Figure 1 Appearance of 4-Hydroxybenzaldehyde

Synthesis

By using the p-nitrotoluene oxidation-reduction method, p-nitrotoluene is synchronously oxidized and reduced with sodium polysulfide to obtain 4-Hydroxybenzaldehyde. The specific process is as follows: Mix p-nitrotoluene, ethanol solvent, and surfactants (such as OP Tween) in a mass ratio of 1:5:0.02-0.04 evenly, add sodium polysulfide aqueous solution dropwise at 80-85 ℃, and react for 2-3 hours. The product was distilled with steam to remove p-nitrotoluene and p-aminotoluene. Extracting p-aminobenzaldehyde with ether. The conversion rate and yield of the reaction are both above 90%. Sodium polysulfide can be prepared from sodium hydrosulfide, caustic soda, and sulfur as raw materials. Treat p-aminobenzaldehyde with 40% sulfuric acid, add a 30% sodium nitrite solution at 0-3 ℃, and react for about 30 minutes. Use a small amount of urea to decompose the excess sodium nitrite to obtain a diazonium salt solution of p-aminobenzaldehyde. This solution is hydrolyzed in the presence of sulfuric acid at a temperature of 80-85 ℃ for about 30 minutes. The product was extracted, purified, and dried to obtain a 4-Hydroxybenzaldehyde product with a yield of over 90%.

Applications

4-Hydroxybenzaldehyde is an important intermediate in medicine, spices, and liquid crystals. It can react with dimethyl sulfate to produce anisaldehyde, react with acetaldehyde to produce p-hydroxycinnamaldehyde, and further oxidize to produce cinnamic acid. This product can be directly oxidized to produce p-hydroxybenzoic acid, reduced to p-hydroxybenzyl alcohol, and can be used as spices; At the same time, 4-Hydroxybenzaldehyde is also an important pharmaceutical intermediate, liquid crystal raw material, and other organic synthesis intermediates, with a wide range of uses. In addition to being directly used as a spice, 4-Hydroxybenzaldehyde is also used as an intermediate in the production of other spices, pharmaceutical raw materials, and in the production of dehydrepinephrine hydrochloride, adrenaline, quinine, etc. At the same time, it can be used as a nickel plating brightener, chemical analysis reagent (sugar quantitative analysis), photographic emulsion, and bactericide.

Bioactivities

4-Hydroxybenzaldehyde, an analogue of p-hydroxybenzyl alcohol, showed an inhibitory effect on the GABA transaminase, and its inhibitory activity was higher than that of valproic acid, a known anticonvulsant. In the brain of PTZ-treated rats, brain lipid peroxidation was significantly increased, while it recovered to the control level after treatment with 4-hydroxybenzaldehyde. It may be concluded that antioxidation and positive modulation of GABAergic neuromodulation of 4-Hydroxybenzaldehyde partially contribute to an antiepileptic and anticonvulsive activity of Gastrodia elata B1 [2]. In addition, using an in vitro approach, it found that 4-HBA significantly promoted keratinocyte cell migration and invasion by increasing focal adhesion kinase and Src activity. Moreover, 4-Hydroxybenzaldehyde treatment also promoted wound healing and re- epithelialization in an in vivo excision wound animal model. Combination treatment with 4-Hydroxybenzaldehyde and platelet-derived growth factor subunit B homodimer showed synergistic effects in promoting wound healing. Taken together, it demonstrated that treatment with 4-Hydroxybenzaldehyde promoted keratinocyte migration and wound healing in mouse skin through the Src/mitogen-activated protein kinase pathway [3].

References

[1]Tang, W. & Eisenbrand, G. Chinese drugs of plant origin: chemistry, pharmacology, and use in traditional and modern medicine. (Springer-Verlag, 1992).

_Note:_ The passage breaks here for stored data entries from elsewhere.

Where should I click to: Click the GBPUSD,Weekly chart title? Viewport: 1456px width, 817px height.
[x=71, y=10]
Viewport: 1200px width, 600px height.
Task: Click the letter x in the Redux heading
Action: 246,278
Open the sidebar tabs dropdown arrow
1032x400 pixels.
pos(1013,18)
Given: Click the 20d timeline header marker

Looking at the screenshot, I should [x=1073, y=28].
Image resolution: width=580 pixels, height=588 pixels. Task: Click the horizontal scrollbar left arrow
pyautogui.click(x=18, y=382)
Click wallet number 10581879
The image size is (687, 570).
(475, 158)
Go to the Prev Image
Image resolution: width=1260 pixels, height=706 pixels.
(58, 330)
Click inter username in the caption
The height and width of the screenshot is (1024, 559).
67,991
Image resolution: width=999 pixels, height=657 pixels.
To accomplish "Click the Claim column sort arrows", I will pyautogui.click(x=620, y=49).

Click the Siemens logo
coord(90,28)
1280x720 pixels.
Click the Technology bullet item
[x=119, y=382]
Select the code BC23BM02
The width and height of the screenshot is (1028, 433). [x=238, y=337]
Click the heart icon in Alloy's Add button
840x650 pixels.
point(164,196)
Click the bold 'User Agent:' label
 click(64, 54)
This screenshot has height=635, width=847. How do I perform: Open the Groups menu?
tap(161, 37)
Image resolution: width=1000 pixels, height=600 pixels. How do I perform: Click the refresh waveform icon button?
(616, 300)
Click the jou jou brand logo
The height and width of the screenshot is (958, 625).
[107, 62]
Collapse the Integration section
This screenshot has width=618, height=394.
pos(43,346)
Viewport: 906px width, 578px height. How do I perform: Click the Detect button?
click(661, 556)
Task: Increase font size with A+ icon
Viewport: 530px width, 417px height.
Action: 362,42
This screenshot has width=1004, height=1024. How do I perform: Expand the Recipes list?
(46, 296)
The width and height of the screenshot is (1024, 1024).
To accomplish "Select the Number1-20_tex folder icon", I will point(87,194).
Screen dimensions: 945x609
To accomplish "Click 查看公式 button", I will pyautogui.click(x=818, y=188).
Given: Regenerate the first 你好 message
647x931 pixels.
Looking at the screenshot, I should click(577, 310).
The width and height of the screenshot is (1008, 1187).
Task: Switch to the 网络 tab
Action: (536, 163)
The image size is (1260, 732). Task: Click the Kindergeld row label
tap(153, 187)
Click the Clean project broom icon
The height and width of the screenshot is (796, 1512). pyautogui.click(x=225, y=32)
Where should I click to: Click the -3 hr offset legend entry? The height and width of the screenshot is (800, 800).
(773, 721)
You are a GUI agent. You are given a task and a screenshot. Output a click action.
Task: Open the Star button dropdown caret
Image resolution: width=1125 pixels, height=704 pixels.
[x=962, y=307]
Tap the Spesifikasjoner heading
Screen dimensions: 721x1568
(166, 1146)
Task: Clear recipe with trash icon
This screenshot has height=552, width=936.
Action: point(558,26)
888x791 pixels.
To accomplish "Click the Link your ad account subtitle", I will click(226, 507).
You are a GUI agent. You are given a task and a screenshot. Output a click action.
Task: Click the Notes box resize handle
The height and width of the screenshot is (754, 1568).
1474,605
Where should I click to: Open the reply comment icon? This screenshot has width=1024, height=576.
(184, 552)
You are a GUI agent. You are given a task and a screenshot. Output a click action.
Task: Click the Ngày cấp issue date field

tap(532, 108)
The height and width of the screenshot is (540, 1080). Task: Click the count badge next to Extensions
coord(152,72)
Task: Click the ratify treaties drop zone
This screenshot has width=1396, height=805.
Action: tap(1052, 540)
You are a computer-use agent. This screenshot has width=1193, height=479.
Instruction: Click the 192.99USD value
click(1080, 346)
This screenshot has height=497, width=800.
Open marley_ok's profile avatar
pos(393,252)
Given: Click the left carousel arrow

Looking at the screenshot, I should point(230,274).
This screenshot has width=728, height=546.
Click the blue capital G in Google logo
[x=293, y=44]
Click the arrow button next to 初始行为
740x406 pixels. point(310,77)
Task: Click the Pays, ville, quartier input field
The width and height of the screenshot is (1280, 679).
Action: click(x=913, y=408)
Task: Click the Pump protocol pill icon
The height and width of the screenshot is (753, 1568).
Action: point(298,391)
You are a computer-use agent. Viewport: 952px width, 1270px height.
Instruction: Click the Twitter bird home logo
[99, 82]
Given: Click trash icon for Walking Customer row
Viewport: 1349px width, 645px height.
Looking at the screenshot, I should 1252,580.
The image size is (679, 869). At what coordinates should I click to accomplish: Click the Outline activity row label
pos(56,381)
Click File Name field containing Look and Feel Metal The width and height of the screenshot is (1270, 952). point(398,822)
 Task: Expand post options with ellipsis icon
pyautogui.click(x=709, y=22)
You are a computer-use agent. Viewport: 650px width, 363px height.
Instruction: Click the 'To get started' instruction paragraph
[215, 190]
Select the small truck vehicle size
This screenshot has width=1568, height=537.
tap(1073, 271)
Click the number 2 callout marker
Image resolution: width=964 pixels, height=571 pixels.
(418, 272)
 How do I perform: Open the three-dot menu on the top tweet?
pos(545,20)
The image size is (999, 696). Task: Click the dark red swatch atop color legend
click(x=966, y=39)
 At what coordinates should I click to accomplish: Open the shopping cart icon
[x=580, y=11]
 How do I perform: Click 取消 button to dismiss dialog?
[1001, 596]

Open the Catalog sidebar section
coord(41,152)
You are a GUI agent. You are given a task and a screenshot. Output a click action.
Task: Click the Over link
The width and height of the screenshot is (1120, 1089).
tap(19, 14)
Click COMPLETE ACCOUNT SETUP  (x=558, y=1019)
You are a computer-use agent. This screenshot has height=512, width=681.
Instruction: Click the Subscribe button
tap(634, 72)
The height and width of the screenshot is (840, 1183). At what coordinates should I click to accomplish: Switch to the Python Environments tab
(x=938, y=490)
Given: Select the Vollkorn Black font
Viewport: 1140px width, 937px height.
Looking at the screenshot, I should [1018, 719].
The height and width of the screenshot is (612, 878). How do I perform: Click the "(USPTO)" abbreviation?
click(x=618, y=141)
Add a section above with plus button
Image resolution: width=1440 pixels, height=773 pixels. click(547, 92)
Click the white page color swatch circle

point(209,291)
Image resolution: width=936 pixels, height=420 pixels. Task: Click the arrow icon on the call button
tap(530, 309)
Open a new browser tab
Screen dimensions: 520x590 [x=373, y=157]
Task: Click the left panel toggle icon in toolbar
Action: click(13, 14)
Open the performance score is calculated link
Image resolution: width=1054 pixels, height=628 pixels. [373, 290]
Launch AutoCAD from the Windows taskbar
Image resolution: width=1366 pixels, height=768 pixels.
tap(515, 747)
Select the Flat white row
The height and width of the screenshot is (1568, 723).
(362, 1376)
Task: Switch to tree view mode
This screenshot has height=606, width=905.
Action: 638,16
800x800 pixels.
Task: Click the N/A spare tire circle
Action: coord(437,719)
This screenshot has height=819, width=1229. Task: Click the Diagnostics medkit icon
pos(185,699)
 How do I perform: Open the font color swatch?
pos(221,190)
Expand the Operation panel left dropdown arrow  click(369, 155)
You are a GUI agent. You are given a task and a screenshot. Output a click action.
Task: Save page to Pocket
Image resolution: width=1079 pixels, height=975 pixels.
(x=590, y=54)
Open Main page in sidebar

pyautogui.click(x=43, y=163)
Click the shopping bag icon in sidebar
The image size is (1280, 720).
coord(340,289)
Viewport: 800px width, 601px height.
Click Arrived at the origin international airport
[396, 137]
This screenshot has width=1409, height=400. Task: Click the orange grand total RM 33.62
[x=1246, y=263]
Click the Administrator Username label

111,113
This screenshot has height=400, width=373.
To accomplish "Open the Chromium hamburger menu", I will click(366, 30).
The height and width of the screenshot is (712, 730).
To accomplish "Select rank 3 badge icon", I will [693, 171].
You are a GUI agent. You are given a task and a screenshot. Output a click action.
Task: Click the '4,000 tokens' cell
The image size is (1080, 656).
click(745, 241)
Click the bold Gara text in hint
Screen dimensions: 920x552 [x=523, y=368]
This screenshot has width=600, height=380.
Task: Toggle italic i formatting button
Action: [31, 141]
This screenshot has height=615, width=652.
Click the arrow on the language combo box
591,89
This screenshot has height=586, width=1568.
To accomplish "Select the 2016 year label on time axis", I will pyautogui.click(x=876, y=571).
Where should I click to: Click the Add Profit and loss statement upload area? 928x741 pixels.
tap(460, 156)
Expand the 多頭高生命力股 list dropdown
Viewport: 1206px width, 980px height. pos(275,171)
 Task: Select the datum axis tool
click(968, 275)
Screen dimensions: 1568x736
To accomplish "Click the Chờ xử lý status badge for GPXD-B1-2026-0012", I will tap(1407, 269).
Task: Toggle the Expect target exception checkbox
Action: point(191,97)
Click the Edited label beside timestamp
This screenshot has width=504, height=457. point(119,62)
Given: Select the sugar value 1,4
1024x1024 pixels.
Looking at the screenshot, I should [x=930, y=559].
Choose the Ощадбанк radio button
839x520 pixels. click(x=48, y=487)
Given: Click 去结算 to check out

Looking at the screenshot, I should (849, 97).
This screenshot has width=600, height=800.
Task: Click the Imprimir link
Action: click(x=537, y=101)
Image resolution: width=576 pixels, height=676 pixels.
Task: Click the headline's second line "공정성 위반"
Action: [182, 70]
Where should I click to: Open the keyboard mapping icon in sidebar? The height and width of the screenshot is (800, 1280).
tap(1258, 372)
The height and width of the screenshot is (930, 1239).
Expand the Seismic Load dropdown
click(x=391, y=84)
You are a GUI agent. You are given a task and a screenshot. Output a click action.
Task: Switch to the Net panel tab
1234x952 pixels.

[2]Ha J H, Lee D U, Lee J T, et al. 4-Hydroxybenzaldehyde from Gastrodia elata B1. is active in the antioxidation and GABAergic neuromodulation of the rat brain[J]. Journal of Ethnopharmacology, 2000, 73(1-2): 329-333.

[3]Kang C W, Han Y E, Kim J, et al. 4-Hydroxybenzaldehyde accelerates acute wound healing through activation of focal adhesion signalling in keratinocytes[J]. Scientific reports, 2017, 7(1): 1-11.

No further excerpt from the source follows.